On Tue, Aug 19, 2014 at 11:36 PM, Nikolay Amiantov <nikoamia@gmail.com> wrote:
Hello Cafe,

I'm using FFI to interact with a library which calls, when fail, leave
the reason in some kind of "errno"-like variable which is retrived via
another call. AFAIU, this is not thread-safe in Haskell even if
thread-local storage is used inside the library, because Haskell uses
its own thread management and the Haskell thread in the same OS thread
might be switched between the actual call and the retrival of errno
value.

Good question!
 
This should be somehow handled already in Haskell (errno is
widely used with syscalls in Linux, for example), but the source of
Foreign.C.Error suggests that this is not handled in any way at all.
For example, throwErrnoIf is implemented as such:

throwErrno loc  = do
    errno <- getErrno
    ioError (errnoToIOError loc errno Nothing Nothing)

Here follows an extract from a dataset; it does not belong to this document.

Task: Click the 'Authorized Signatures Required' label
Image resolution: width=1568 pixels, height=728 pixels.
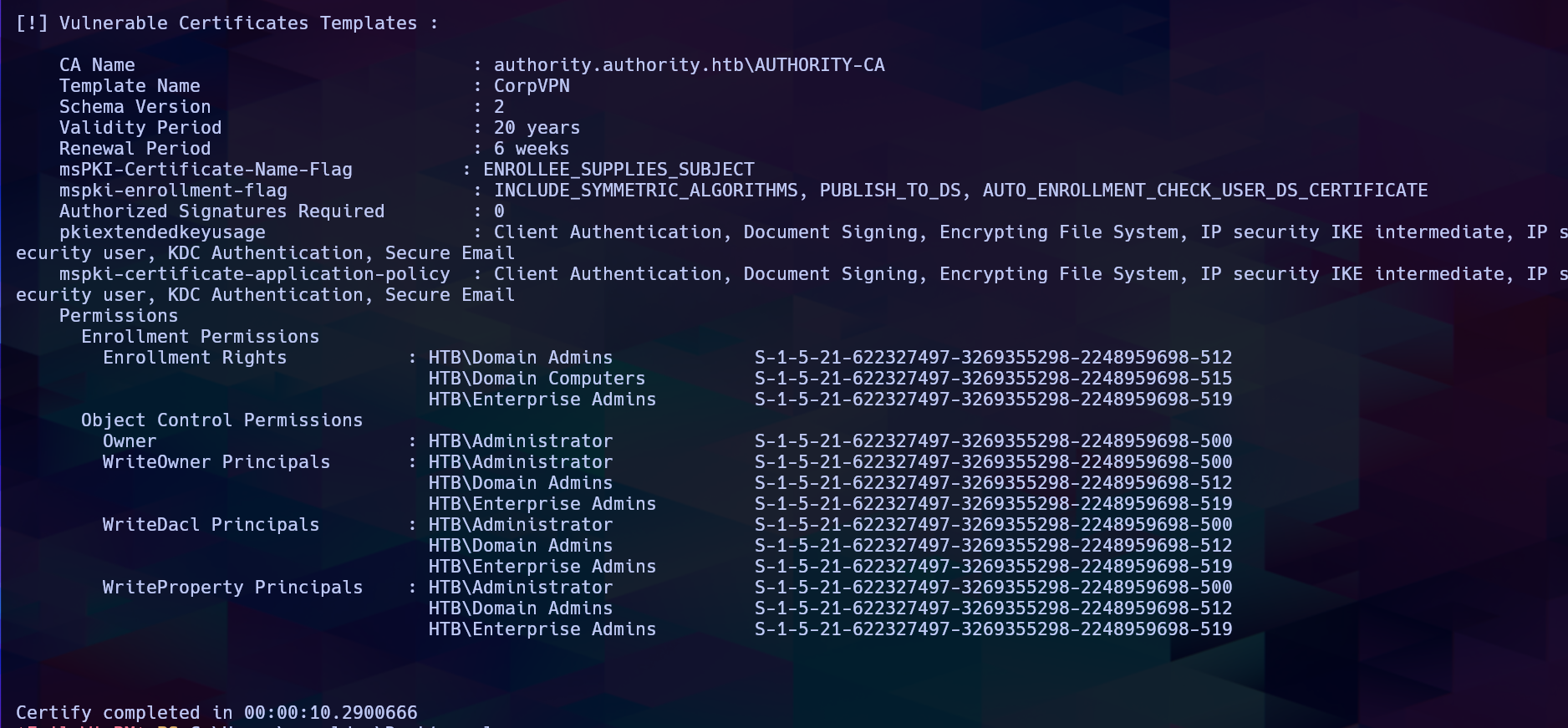Action: [x=221, y=211]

throwErrnoIf pred loc f  = do
    res <- f
    if pred res then throwErrno loc else return res

So, the question is: how is it ensured that this block is "atomic" in
sense that at most one Haskell thread computes this whole function at
every moment in every OS thread?


I do not know the RTS very well, but I think this might be unsafe.  If the thread is bound, then getErrno is guaranteed to be executed on the same thread, but otherwise no such guarantee is given.

However, reading http://blog.ezyang.com/2013/01/the-ghc-scheduler/ it might be unlikely.

If GC happens, "Threads are put in front (pushOnRunQueue) if: ... In the threaded runtime, if a thread was interrupted because another Capability needed to do a stop-the-world GC (see commit 6d18141d8);"

However, the same post indicates that you can force this behavior using signals.

"Threads are put in back (appendToRunQueue) in the case of pre-emption, or if it’s new; particularly, if: ...A thread was pre-empted via the context switch flag (e.g. incoming message from another thread, the timer fired, the thread cooperatively yielded, etc; see also [8] on how this interacts with heap overflows);"

Reading errno directly after the FFI call can eliminate heap overflows, but the async exception and timer issues still seem possible.

I would also like to see a good explanation of this.